Q: We have an 8-month-old and are moving into an apartment with wall-to-wall carpet that was installed in 2004. I heard that fire retardants used in carpets made before 2006 can be dangerous. Is that true? — Jane P., Chicago
A: Yes, that's true. Unfortunately, the fire retardant used in the foam padding of your carpet probably is polybrominated diphenyl ether (PBDE); it was taken off the U.S. market between 2004-2006, but it had been in use since the 1970s. When foam padding on carpeting breaks down, it turns to dust that can be inhaled or ingested. A recent study seems to have made a direct connection between prenatal and everyday exposure to PBDE and higher rates of hyperactivity and lower IQ scores in children. Children also can be exposed through breast milk. Another study found that PBDE accumulates in fat tissue, builds up from repeated exposure and can alter how adipose tissue functions.
So check to see if the carpet is labeled as complying with CA Bulletin 117; that's the 2000 California fire-retardant standard (turns out it was a bad idea) that mandated fire retardants be used in a wide range of household items — and they were generally PBDEs. But even if it isn't labeled, that doesn't mean you're in the clear.
You can have the padding and carpet tested using a tool called an XRF (X-ray fluorescence) gun. Or, since you haven't moved in yet, you could replace the old carpeting with "green" carpeting, or go with wood floors and throw rugs. And when buying new household items, avoid any products with brominated fire retardants.

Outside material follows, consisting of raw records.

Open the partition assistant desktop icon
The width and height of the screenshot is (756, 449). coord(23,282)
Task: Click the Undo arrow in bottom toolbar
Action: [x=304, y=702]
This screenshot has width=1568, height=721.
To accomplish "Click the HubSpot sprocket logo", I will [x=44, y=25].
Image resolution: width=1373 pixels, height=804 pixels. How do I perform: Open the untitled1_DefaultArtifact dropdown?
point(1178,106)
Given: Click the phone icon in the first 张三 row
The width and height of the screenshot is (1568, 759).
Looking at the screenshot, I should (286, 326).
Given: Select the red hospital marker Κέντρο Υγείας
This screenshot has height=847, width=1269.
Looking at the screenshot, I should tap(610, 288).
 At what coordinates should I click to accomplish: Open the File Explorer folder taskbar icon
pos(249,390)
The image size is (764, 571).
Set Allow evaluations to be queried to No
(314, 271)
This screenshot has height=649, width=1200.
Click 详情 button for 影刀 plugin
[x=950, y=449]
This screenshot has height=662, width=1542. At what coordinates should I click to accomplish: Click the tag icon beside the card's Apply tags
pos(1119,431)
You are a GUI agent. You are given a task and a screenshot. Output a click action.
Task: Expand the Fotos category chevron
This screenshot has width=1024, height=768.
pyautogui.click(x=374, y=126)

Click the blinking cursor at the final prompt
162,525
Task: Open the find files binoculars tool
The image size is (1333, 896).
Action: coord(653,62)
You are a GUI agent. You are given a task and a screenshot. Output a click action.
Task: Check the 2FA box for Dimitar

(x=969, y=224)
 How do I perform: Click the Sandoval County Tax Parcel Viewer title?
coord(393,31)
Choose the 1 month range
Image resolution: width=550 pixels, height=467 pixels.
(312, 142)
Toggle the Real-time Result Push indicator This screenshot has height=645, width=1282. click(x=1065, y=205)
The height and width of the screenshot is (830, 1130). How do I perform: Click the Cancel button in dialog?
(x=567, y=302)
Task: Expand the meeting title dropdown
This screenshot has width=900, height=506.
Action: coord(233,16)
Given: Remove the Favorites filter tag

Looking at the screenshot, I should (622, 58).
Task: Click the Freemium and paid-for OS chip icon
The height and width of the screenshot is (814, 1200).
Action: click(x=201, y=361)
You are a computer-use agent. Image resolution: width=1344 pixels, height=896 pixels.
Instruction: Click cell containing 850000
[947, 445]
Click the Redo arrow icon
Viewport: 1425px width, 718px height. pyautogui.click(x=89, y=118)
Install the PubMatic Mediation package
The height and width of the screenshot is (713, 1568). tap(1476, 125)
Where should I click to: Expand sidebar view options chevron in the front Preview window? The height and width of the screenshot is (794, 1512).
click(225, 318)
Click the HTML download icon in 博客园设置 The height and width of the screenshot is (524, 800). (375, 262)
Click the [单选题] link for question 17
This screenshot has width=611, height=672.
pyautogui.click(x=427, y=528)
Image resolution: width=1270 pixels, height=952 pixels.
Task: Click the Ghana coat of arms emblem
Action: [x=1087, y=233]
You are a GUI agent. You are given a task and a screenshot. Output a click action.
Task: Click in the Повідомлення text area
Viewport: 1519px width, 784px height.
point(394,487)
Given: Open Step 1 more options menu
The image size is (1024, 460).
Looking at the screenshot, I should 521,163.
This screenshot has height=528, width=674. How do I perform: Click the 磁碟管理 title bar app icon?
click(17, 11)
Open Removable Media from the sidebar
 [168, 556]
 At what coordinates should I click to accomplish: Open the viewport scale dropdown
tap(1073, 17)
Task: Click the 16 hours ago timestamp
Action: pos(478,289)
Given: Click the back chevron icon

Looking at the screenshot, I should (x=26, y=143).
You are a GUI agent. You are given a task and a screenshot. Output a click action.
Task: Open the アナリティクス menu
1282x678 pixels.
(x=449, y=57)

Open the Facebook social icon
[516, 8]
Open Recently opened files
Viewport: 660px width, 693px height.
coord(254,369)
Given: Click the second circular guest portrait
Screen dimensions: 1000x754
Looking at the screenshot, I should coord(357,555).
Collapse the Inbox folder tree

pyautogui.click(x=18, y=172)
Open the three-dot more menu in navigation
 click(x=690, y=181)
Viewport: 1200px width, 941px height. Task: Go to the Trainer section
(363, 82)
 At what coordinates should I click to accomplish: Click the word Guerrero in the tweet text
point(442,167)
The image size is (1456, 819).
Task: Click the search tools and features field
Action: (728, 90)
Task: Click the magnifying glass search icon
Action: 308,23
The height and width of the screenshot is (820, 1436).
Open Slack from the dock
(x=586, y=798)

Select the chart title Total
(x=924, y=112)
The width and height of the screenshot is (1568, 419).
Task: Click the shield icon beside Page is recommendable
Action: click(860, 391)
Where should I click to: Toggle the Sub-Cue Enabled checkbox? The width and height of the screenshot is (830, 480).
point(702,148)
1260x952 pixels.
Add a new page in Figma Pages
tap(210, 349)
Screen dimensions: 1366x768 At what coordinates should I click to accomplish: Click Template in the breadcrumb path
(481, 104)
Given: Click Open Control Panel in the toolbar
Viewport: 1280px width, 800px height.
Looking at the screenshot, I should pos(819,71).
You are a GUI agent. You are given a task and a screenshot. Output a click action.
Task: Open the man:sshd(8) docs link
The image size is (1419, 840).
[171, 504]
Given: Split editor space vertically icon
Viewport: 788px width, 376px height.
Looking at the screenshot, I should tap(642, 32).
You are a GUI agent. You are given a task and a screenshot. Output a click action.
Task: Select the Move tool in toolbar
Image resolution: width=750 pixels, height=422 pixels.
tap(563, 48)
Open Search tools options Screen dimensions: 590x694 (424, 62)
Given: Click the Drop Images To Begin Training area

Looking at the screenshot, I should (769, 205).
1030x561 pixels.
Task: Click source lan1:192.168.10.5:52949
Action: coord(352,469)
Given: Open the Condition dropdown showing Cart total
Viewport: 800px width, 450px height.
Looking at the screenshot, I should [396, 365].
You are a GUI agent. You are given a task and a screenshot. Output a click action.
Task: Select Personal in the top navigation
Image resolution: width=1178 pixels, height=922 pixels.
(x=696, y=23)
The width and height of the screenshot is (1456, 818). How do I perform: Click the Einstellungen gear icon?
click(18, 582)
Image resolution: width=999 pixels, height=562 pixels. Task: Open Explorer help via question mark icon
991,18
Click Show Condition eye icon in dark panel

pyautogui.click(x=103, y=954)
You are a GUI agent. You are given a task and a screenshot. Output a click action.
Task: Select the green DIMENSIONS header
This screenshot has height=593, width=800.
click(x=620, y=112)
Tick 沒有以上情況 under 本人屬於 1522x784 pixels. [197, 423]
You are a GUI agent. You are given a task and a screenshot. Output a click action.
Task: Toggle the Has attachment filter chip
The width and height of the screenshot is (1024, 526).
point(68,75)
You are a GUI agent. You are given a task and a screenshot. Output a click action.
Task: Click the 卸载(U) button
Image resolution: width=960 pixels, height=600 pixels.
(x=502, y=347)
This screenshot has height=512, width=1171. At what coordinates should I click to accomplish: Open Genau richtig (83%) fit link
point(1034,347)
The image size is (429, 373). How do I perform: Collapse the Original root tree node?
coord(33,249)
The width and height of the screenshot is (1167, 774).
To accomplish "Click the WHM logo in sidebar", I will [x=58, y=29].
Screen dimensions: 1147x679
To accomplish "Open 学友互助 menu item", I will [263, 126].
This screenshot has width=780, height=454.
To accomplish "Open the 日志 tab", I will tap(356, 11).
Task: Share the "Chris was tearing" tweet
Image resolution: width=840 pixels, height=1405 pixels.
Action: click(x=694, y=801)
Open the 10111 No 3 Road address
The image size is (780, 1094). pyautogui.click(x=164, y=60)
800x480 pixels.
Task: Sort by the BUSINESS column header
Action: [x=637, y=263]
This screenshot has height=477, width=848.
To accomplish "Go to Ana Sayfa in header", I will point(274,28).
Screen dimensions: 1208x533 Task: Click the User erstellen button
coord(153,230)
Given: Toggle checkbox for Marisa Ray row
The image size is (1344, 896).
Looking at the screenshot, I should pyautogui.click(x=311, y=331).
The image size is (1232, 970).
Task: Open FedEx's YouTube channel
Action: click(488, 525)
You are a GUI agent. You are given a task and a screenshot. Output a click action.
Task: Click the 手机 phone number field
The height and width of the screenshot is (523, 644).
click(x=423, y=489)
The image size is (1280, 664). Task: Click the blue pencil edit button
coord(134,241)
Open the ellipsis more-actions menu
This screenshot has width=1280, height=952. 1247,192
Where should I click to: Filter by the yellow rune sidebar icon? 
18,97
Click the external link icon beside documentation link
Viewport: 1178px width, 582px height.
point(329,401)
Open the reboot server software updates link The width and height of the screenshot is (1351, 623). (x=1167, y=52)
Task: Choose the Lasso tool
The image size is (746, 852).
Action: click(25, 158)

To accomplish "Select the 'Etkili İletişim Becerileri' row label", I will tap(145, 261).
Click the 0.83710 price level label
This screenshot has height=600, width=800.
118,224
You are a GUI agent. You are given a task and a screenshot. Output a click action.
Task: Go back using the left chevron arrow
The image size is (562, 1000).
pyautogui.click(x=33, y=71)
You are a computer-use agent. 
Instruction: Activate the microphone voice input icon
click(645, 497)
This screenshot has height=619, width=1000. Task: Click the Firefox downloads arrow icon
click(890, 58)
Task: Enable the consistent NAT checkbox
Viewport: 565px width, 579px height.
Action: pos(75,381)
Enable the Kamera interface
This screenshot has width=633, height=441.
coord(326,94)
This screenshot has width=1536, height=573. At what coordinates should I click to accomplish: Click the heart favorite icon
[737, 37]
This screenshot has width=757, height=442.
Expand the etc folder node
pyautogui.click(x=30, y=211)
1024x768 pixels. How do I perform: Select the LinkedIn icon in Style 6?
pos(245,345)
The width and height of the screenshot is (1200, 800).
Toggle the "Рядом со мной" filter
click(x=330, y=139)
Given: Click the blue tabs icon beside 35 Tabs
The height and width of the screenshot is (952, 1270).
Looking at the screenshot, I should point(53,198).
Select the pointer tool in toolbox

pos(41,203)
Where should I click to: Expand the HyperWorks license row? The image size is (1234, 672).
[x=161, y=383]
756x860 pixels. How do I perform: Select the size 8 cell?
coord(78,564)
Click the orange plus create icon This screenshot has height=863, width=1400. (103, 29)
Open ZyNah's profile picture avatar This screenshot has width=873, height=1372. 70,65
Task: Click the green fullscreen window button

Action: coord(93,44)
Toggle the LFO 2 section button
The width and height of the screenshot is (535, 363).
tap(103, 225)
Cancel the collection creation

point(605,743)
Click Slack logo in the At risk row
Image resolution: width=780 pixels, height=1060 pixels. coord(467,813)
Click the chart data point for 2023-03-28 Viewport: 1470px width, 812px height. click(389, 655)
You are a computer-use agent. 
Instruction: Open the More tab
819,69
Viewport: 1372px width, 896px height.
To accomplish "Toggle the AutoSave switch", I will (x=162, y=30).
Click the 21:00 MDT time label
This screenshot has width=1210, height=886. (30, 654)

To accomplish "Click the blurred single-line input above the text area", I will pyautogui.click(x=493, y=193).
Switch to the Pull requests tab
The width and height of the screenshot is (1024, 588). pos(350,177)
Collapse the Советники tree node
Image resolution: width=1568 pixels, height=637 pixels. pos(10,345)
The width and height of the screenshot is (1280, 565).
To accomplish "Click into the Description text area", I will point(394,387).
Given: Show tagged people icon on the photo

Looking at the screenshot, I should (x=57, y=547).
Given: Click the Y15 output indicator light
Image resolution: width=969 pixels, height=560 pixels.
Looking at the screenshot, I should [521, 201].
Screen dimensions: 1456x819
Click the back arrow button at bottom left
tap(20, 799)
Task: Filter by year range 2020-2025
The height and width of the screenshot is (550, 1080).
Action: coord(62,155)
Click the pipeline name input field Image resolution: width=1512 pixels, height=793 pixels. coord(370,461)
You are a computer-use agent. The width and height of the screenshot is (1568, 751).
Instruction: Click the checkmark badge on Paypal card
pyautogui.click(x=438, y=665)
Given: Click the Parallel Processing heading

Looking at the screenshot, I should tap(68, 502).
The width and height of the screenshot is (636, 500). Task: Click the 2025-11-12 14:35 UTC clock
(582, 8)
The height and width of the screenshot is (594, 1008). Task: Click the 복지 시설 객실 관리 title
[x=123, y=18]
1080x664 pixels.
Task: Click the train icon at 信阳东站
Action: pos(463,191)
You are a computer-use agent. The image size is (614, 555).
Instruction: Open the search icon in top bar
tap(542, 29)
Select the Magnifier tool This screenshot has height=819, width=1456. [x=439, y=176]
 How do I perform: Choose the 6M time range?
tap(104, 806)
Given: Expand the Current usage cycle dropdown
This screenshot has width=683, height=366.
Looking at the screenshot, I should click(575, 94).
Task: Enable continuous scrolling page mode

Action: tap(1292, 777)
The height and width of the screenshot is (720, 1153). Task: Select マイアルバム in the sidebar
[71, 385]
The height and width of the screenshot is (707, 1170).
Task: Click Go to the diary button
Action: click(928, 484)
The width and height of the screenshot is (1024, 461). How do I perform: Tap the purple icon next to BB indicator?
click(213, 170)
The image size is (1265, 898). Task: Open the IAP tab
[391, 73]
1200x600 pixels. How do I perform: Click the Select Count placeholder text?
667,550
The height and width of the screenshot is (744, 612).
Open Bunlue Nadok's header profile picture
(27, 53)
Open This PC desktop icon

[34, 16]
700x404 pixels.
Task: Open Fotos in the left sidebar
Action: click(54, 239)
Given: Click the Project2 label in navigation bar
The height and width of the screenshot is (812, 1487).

Q: I'm confused. I thought that antioxidants were really good for you; now I hear that they may not be. Can you explain? — Freddie G., Philadelphia
A: First of all, trying to get antioxidants by taking megadoses (two or more times the daily value) of vitamins C, A, E or beta carotene generally is ineffective or harmful. The really good guys are polyphenols (a subset of antioxidants), which you get from fruits and vegetables.
By fueling up on fruits and veggies, you increase antioxidant levels (largely superoxide dismutase enzymes, catalase and glutathione) inside your cells. That trio helps prevent damage caused by proliferation of oxidized molecules (also produced inside the cells) called free radicals. Unchecked, free radicals affect your nuclear DNA, causing mutations that can lead to cancer and diabetes.
But you need some oxidized molecules. They help you breathe, help your heart beat more strongly when you're stressed and may help fight infections. The key to good health is a balance between anti- and pro-oxidants. Here are some examples.
•One study found that smokers taking vitamin E supplements increased their lung cancer risk. But it didn't increase nonsmokers' lung cancer risk, and eating foods rich in E poses no threat for smokers or nonsmokers.
•Too much vitamin A from supplements is associated with bone fractures and birth defects. But a diet rich in foods that contain beta carotene, the building block of vitamin A, poses no such risks and is associated with a reduced risk of heart disease and some cancers.
•In one study of older adults, eating a diet loaded with polyphenols and other antioxidants was associated with a 30 percent reduction in mortality over a 12-year period.
Bottom line: For the right balance of polyphenols, eat nine servings of produce daily. We also believe in taking half a multivitamin twice daily for almost everyone. It's especially important for women during childbearing years (a daily multi prior to conception may decrease autism-spectrum disorders by about 40 percent) and men 50-plus (it decreases cancer and cancer recurrences). Also, more than 93 percent of you are deficient in vitamins such as E, D, K and B-12, and 70 percent of kids don't get enough vitamin E. So talk to your doc about getting a blood test to determine if you or your kids are deficient and, if you are, how to remedy the situation.